> [ASSIGNMENT] Copy out exactly the lines beginning with the one that contains "Given: Click the Change Workspace grid icon" and ending at the last line of the listing, skipping any pictures.

> [INPUT DATA]
=== Section Start ===
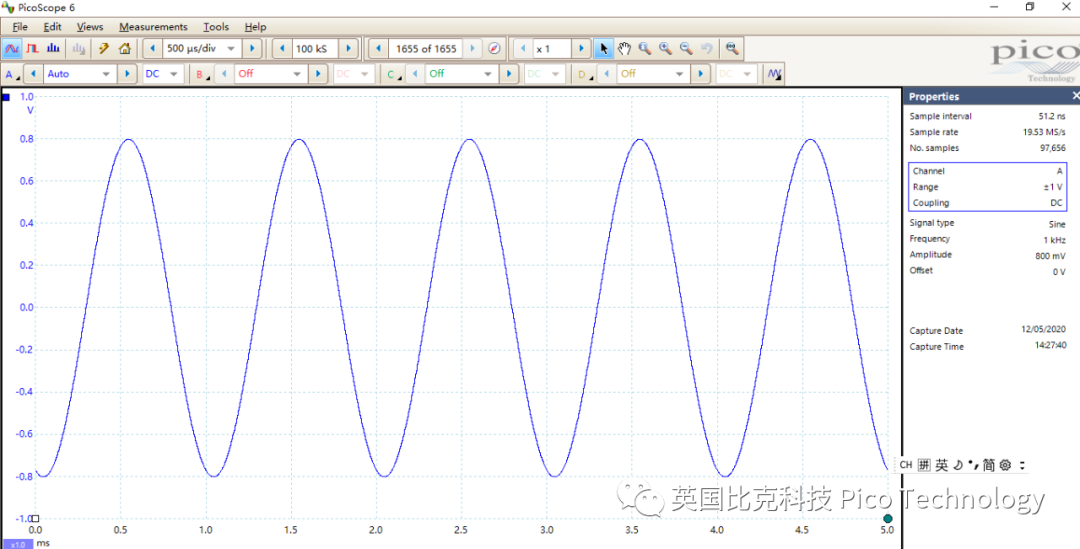Close the Properties panel
Viewport: 1080px width, 549px height.
(x=1075, y=96)
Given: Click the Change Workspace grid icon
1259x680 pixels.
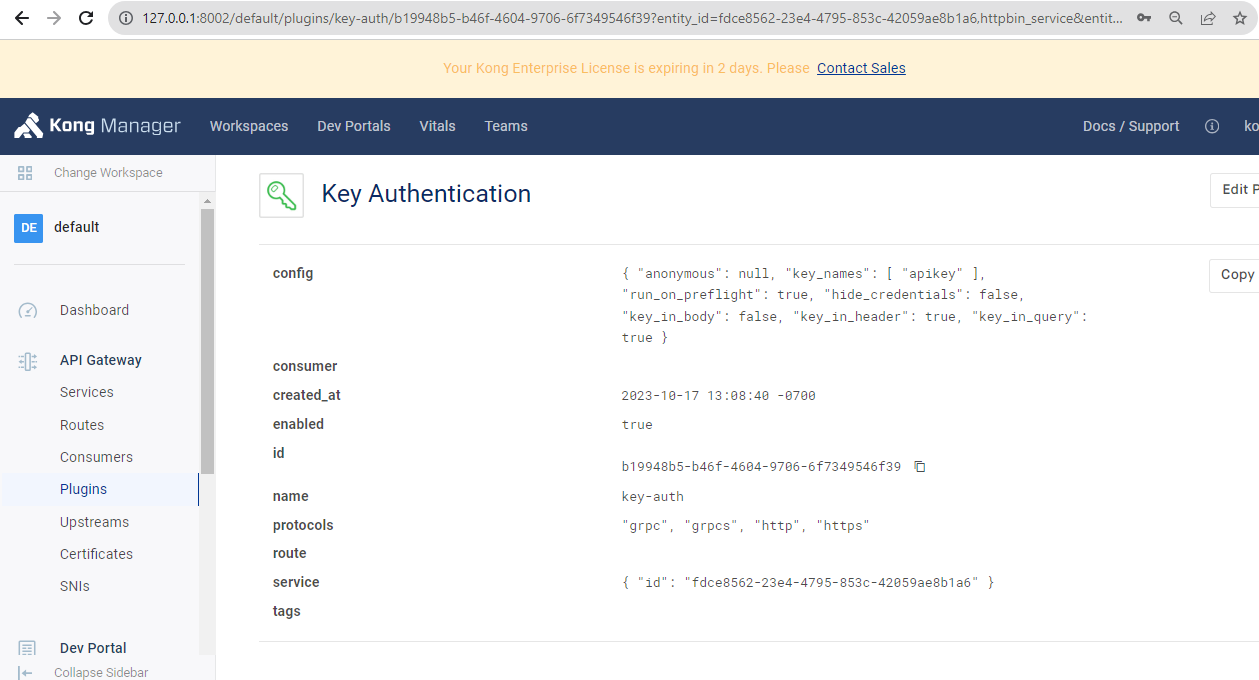Looking at the screenshot, I should (x=24, y=172).
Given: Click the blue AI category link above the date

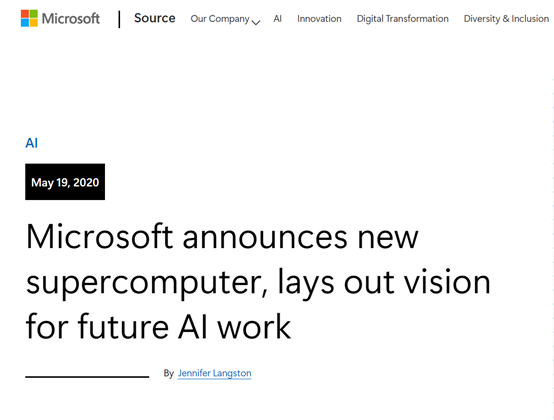Looking at the screenshot, I should coord(31,143).
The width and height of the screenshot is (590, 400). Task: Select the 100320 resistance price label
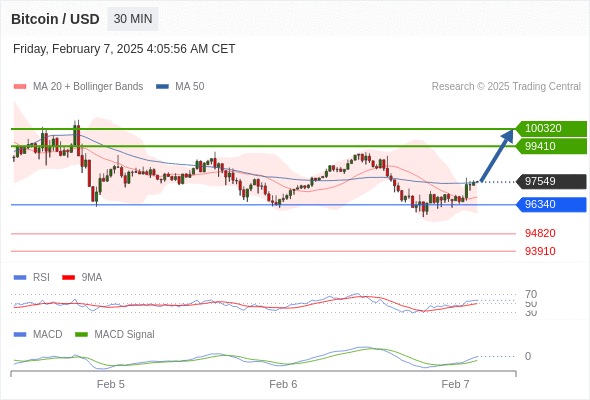551,129
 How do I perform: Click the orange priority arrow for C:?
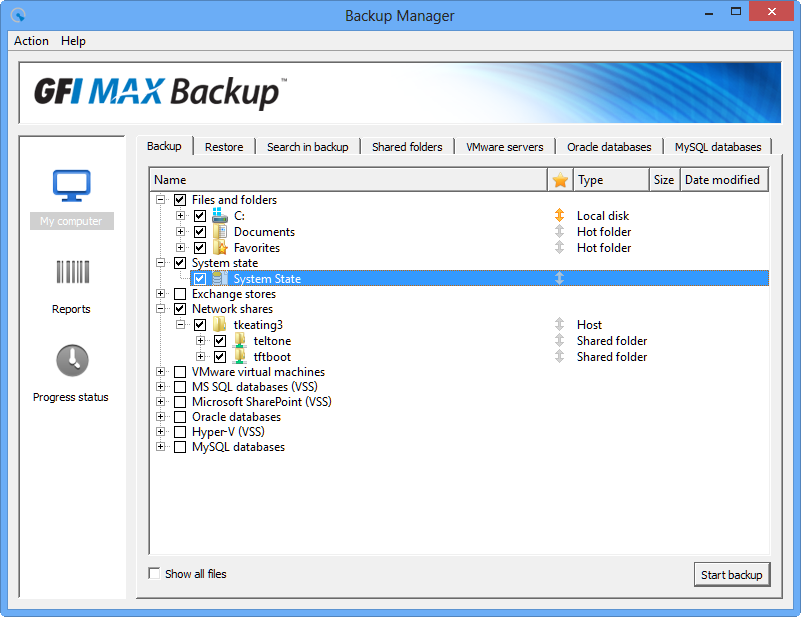[x=560, y=216]
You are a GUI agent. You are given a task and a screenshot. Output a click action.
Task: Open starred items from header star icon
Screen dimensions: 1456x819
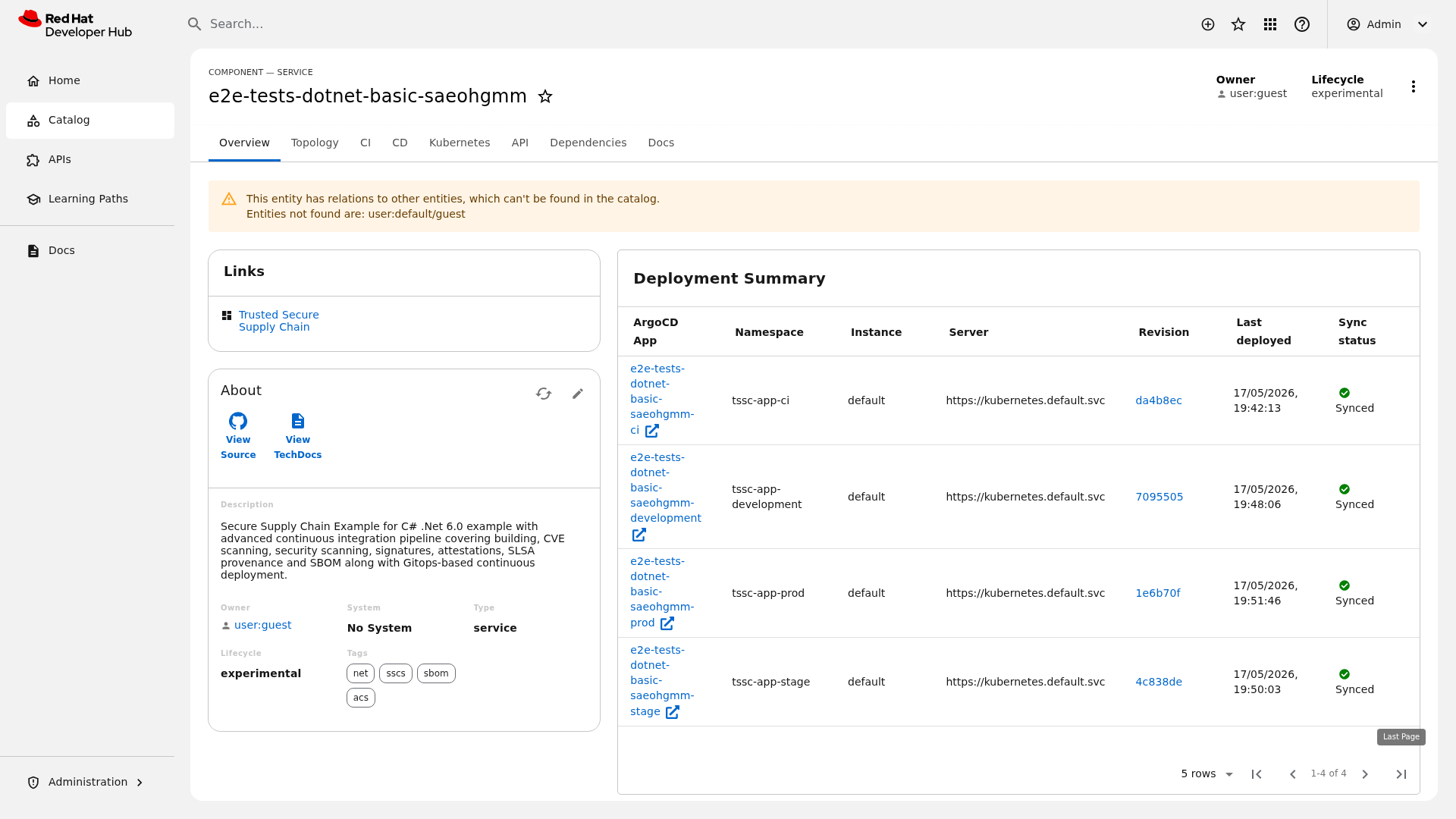[1238, 24]
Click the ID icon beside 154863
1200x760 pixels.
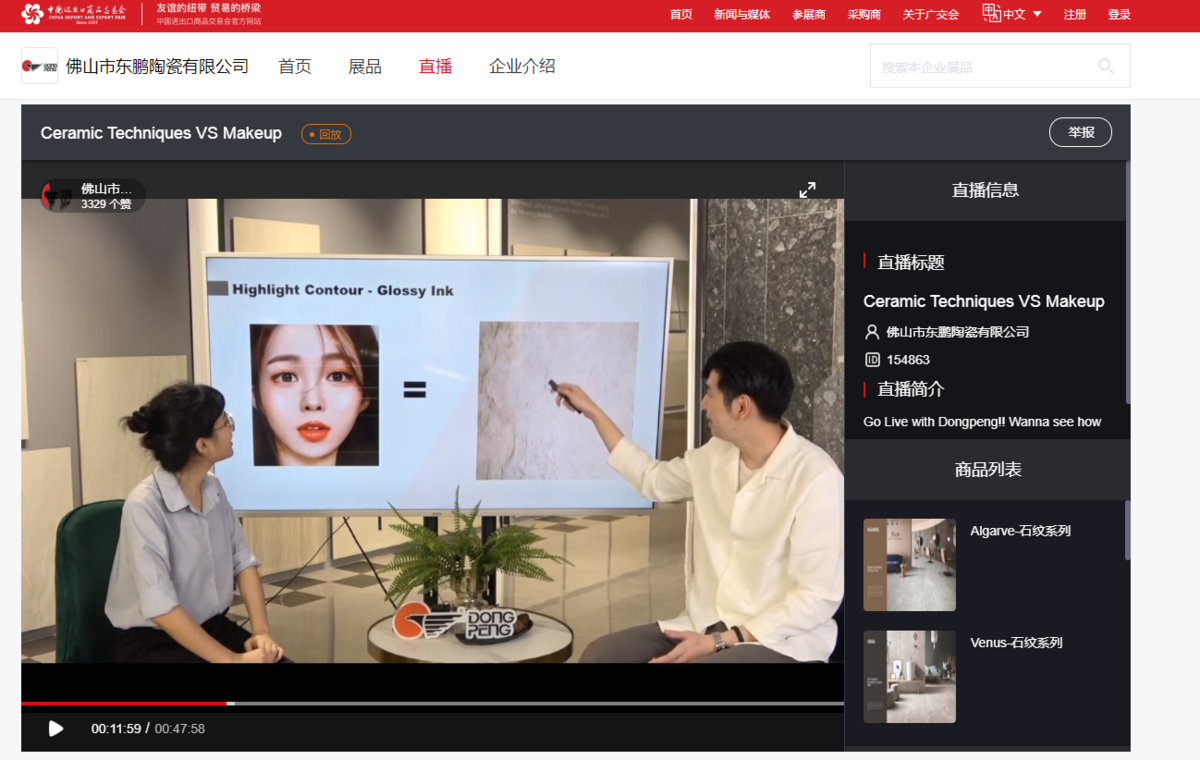coord(872,360)
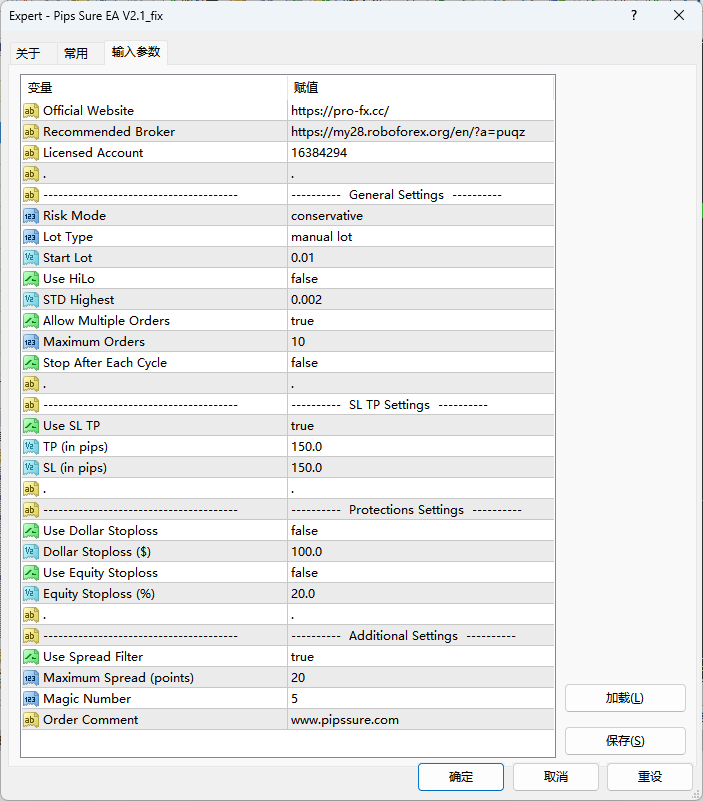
=== Section End ===
> [ANSWER TO THIS PROBLEM]
Given: Click the Change Workspace grid icon
1259x680 pixels.
Looking at the screenshot, I should (x=24, y=172).
Given: Click the blue AI category link above the date

Looking at the screenshot, I should coord(31,143).
The width and height of the screenshot is (590, 400). Task: Select the 100320 resistance price label
551,129
 How do I perform: Click the orange priority arrow for C:?
[x=560, y=216]
You are a GUI agent. You are given a task and a screenshot. Output a click action.
Task: Open starred items from header star icon
Screen dimensions: 1456x819
[1238, 24]
Click the ID icon beside 154863
1200x760 pixels.
coord(872,360)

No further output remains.